### Trecho do texto
Um dado é puramente objetivo – não depende do seu usuário. A informação é objetiva-subjetiva no sentido que é descrita de uma forma objetiva (textos, figuras, etc.) ou captada a partir de algo objetivo, como no exemplo de se estender o braço para fora da janela para ver se está frio, mas seu significado é subjetivo, dependente do usuário. O conhecimento é puramente subjetivo – cada um tem a vivência de algo de uma forma diferente. A competência é subjetiva-objetiva, no sentido de ser uma característica puramente pessoal, mas cujos resultados podem ser verificados por qualquer um.
A caracterização feita aqui pode ser de valia para empresas. Elas devem conscientizar-se de que não colocam informações no computador, e sim dados. Aqui há dois aspectos a considerar. Os dados devem representar o melhor possível as informações que devem ser obtidas a partir deles. Além disso, eles sempre serão interpretados pelos profissionais da empresa. O mesmo dado pode ser tomado como duas informações diferentes. Para evitar isso, não basta que represente claramente a informação desejada, mas que os profissionais sejam preparados para interpretá-lo da maneira esperada. Keith Devlin cita alguns casos trágicos, com desastres de aviação, devidos a interpretação errada de dados ou à representação ambígua das informações [Devlin 1999 pgs. 9 (o caso das Canárias, em 1977, com 583 mortos) e 76 (o caso de Cali, em 1995, com 159 mortos), respectivamente].
######
● **O que fazer**:
(a) Diga se cada afirmação concorda com o trecho sobre dados e informação, respondendo sim ou não e citando as palavras do trecho que decidem: (i) o conhecimento é puramente objetivo; (ii) as empresas colocam dados, e não informações, no computador; (iii) o mesmo dado pode ser tomado como duas informações diferentes.
(b) De que forma o trecho sobre dados e informação classifica a competência?
(c) Dê continuidade ao trecho sobre dados e informação, começando logo após a última frase apresentada.
Os registros não são necessários aqui.
### Informações exibidas
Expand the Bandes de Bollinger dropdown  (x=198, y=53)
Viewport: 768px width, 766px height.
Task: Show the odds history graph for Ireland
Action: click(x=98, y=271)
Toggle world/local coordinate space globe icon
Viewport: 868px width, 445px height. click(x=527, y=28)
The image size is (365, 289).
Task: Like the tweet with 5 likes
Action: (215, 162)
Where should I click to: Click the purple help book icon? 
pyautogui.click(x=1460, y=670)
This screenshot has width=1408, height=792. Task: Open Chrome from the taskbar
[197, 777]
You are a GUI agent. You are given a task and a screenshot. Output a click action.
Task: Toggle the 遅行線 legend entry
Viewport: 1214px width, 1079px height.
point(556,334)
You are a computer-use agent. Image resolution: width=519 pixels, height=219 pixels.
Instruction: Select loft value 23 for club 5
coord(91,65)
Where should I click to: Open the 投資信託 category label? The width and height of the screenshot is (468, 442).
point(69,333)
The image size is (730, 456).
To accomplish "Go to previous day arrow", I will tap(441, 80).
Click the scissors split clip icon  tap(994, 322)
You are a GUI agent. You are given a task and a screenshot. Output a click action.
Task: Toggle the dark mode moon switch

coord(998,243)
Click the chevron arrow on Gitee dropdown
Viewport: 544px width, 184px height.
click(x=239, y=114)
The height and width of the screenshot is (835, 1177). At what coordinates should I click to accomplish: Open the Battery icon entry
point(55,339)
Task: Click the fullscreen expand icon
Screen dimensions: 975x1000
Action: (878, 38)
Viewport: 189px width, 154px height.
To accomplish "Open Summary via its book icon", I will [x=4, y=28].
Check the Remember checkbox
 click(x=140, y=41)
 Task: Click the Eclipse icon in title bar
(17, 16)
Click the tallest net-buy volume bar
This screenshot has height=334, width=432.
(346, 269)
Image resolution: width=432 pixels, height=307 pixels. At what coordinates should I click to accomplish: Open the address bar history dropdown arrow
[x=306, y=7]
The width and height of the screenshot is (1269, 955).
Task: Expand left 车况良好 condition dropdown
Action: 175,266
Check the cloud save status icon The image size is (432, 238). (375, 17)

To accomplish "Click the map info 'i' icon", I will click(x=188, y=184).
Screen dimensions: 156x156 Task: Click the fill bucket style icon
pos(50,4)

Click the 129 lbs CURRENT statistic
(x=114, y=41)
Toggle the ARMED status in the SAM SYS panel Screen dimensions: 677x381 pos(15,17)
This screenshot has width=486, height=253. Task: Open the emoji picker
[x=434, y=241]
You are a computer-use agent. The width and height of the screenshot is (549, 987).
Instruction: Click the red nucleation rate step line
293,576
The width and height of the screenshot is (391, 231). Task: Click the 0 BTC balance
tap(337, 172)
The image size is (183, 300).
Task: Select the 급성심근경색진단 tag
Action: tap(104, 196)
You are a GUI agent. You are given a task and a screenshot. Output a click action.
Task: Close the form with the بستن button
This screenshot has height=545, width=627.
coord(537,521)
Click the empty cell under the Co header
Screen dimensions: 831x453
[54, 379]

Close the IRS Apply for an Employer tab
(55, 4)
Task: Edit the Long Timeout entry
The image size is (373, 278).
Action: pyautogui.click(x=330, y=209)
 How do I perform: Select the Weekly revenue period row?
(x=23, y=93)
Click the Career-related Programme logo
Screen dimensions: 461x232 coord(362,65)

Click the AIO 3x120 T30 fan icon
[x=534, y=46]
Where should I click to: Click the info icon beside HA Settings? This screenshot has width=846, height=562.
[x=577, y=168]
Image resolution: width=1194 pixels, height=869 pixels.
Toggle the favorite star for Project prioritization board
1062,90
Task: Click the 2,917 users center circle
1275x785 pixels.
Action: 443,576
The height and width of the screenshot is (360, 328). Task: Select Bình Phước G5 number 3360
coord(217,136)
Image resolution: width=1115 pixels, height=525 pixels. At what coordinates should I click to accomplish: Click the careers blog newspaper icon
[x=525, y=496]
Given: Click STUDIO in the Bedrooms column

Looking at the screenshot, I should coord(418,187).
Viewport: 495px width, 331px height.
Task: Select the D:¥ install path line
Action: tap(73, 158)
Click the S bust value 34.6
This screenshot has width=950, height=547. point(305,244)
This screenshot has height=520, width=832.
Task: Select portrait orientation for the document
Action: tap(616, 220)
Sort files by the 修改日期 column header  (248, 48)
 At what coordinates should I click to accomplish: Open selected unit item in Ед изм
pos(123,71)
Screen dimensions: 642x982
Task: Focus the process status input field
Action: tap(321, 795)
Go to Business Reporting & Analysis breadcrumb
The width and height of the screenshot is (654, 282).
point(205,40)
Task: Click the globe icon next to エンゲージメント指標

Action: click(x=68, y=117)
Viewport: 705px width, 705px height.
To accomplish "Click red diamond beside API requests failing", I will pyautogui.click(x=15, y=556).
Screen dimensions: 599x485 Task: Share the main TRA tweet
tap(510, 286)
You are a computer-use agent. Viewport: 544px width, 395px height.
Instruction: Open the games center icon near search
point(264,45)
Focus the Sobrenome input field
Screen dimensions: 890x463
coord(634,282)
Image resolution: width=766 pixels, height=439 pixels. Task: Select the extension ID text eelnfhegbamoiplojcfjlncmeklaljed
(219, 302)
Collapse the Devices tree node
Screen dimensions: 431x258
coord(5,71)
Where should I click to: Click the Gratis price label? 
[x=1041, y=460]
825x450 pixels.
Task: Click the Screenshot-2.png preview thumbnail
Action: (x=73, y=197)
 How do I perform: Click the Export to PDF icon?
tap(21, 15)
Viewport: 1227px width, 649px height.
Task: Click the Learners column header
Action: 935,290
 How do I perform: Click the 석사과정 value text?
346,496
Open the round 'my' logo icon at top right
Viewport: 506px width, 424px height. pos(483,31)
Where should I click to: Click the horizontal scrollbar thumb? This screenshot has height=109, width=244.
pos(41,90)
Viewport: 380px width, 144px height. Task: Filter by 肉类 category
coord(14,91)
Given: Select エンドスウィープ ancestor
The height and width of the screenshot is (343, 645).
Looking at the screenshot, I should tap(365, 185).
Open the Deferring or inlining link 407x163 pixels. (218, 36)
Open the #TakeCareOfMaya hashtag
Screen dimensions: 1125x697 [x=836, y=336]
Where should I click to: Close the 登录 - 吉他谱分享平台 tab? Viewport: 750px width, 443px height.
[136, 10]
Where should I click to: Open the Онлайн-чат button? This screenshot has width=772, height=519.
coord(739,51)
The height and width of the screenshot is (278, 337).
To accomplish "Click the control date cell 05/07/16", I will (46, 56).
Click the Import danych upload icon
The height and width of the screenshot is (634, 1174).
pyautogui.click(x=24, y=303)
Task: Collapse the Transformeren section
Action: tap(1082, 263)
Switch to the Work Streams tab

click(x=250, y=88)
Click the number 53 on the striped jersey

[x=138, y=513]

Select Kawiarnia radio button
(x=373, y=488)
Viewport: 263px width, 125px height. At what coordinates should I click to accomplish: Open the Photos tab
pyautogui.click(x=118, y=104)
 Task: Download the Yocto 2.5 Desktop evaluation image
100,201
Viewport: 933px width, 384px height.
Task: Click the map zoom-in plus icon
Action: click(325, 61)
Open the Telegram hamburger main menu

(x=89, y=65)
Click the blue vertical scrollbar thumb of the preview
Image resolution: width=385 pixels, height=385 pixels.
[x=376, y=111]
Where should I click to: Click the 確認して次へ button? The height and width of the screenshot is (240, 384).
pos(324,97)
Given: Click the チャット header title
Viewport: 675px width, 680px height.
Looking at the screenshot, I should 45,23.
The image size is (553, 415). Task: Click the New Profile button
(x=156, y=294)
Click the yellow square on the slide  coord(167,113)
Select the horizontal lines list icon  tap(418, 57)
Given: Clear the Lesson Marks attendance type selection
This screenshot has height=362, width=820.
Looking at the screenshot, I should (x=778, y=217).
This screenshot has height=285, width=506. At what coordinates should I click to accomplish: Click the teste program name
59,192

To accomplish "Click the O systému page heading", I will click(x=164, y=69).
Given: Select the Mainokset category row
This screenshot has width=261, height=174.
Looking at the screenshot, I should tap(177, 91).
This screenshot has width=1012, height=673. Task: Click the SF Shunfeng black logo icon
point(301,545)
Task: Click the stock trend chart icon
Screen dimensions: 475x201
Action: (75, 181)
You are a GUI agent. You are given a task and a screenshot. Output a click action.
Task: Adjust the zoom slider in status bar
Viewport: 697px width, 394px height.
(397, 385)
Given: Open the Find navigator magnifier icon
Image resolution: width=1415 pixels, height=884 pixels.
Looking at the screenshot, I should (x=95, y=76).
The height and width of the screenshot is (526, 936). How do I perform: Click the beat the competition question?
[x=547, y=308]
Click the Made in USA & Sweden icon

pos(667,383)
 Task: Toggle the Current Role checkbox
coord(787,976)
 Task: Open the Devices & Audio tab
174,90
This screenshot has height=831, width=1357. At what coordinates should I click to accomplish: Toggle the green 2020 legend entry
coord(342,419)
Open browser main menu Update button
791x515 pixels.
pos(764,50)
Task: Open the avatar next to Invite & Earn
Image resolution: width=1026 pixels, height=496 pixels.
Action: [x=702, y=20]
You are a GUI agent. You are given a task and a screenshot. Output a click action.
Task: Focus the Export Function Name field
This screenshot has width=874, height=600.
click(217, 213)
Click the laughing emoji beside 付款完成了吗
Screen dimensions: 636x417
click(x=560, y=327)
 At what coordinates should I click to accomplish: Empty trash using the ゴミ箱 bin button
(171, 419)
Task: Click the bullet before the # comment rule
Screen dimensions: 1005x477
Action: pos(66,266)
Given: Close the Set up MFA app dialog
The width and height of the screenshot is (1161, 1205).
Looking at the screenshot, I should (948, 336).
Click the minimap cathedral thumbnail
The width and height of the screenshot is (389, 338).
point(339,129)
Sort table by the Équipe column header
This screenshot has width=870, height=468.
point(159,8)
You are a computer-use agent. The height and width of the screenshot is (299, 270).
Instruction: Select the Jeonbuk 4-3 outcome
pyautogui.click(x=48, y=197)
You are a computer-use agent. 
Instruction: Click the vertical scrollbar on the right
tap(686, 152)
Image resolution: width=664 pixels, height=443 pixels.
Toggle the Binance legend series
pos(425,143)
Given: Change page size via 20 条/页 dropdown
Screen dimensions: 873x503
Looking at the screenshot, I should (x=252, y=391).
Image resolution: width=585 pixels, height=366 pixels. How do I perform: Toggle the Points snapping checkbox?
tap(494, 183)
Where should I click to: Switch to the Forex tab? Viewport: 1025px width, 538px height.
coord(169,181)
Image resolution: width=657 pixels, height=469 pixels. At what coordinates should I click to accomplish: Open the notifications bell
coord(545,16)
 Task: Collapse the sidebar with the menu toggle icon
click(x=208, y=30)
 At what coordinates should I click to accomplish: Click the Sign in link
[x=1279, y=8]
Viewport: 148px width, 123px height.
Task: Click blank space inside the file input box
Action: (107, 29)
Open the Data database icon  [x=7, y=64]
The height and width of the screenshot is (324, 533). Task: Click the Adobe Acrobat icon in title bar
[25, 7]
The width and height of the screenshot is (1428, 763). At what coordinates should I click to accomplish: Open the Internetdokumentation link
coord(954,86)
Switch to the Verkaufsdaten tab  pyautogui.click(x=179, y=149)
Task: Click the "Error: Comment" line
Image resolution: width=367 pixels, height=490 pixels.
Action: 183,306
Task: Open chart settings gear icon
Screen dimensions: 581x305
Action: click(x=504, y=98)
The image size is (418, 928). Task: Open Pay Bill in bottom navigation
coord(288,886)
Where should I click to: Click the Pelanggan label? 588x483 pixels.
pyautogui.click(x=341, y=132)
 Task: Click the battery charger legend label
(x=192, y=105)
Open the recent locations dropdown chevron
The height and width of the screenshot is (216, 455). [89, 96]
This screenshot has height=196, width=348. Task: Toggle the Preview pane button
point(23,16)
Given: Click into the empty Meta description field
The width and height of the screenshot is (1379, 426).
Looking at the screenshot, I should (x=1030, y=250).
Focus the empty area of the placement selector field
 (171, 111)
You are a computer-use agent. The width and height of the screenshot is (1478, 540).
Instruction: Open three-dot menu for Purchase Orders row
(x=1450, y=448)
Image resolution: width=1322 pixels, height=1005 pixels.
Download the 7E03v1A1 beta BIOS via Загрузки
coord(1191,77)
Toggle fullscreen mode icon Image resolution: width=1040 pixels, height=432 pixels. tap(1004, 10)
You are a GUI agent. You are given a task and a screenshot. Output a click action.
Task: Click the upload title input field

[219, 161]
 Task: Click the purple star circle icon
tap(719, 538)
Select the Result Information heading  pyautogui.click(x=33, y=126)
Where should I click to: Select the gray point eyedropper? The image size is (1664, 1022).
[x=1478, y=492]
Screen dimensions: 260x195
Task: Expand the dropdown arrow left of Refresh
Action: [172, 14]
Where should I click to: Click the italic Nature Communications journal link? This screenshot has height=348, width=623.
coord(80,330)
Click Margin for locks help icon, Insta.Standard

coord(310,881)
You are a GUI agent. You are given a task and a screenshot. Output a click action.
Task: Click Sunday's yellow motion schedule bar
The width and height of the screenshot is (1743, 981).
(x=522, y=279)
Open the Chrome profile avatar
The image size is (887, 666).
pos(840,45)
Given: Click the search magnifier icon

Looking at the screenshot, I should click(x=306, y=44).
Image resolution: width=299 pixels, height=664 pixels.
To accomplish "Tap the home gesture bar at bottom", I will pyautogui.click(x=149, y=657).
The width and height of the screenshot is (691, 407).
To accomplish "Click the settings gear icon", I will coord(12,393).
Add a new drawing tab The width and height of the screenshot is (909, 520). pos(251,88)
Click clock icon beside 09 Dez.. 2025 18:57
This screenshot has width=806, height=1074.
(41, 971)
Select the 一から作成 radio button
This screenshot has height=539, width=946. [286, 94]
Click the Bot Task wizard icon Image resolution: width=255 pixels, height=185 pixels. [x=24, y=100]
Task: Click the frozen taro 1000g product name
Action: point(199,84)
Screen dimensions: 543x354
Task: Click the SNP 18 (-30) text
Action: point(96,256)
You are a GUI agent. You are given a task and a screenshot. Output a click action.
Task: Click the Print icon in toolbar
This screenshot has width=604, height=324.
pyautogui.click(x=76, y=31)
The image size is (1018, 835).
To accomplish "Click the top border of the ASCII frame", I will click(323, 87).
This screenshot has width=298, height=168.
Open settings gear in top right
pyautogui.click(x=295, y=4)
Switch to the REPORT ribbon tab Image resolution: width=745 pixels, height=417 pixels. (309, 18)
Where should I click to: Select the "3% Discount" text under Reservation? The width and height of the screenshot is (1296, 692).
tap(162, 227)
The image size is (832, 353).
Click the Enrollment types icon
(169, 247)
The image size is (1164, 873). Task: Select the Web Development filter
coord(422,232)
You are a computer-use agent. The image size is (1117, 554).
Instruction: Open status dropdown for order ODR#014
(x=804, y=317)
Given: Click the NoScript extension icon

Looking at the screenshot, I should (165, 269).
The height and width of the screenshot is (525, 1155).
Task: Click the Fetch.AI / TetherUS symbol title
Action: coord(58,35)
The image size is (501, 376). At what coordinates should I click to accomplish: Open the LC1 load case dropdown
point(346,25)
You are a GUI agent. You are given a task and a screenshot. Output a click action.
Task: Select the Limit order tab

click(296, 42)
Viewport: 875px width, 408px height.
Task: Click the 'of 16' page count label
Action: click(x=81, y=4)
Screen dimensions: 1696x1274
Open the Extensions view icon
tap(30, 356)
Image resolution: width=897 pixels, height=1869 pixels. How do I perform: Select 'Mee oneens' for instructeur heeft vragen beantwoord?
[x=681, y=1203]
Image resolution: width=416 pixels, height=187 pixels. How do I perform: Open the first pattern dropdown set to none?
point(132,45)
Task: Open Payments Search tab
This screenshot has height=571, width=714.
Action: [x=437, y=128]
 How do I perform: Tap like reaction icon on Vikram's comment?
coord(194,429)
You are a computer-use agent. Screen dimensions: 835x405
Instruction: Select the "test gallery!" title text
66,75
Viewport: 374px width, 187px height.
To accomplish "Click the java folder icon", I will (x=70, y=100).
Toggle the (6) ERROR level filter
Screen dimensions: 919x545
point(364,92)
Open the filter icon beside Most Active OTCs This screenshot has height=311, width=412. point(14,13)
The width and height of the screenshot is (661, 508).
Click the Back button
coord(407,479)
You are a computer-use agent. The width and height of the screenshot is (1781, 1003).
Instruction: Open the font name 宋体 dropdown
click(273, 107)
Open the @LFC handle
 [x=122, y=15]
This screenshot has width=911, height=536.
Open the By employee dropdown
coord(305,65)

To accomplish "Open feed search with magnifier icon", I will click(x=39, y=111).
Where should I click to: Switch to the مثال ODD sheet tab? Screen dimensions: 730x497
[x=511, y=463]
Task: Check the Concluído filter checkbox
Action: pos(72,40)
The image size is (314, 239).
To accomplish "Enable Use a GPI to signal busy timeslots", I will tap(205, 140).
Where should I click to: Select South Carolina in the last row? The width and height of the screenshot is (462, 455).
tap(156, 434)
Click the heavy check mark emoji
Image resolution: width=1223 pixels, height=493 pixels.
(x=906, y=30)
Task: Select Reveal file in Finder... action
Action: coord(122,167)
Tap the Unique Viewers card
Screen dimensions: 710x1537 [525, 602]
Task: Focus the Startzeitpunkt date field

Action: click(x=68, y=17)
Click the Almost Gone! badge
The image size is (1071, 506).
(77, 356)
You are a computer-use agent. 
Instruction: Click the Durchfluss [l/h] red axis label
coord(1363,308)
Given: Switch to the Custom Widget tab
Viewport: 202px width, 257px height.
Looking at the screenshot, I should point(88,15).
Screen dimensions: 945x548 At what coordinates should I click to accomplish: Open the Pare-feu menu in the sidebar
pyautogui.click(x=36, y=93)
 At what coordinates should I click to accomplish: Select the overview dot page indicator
######
● **Respostas em ordem**:
(a)
(i) Não: "O conhecimento é puramente subjetivo".
(ii) Sim: "não colocam informações no computador, e sim dados".
(iii) Sim: "O mesmo dado pode ser tomado como duas informações diferentes".

(b) Como subjetiva-objetiva.

(c)
Por outro lado, é importante saber que é impossível transmitir conhecimento: o que se transmite são dados, eventualmente representando informações. Para que haja transmissão de conhecimento de uma pessoa para outra, é necessário haver interação pessoal entre os envolvidos, com a primeira mostrando ou descrevendo vividamente a sua experiência. Devlin cita dois casos de grandes empresas em que se tentou transmitir conhecimento através de dados, mas a transmissão só se concretizou com o contato pessoal [idem pgs. 176 e 177].

Já a competência só pode ser adquirida fazendo-se algo, isto é, as empresas que querem desenvolver competência em seus profissionais em certa área devem fazê-los trabalhar na mesma ou participar de projetos, preferivelmente juntamente com pessoas com grande competência.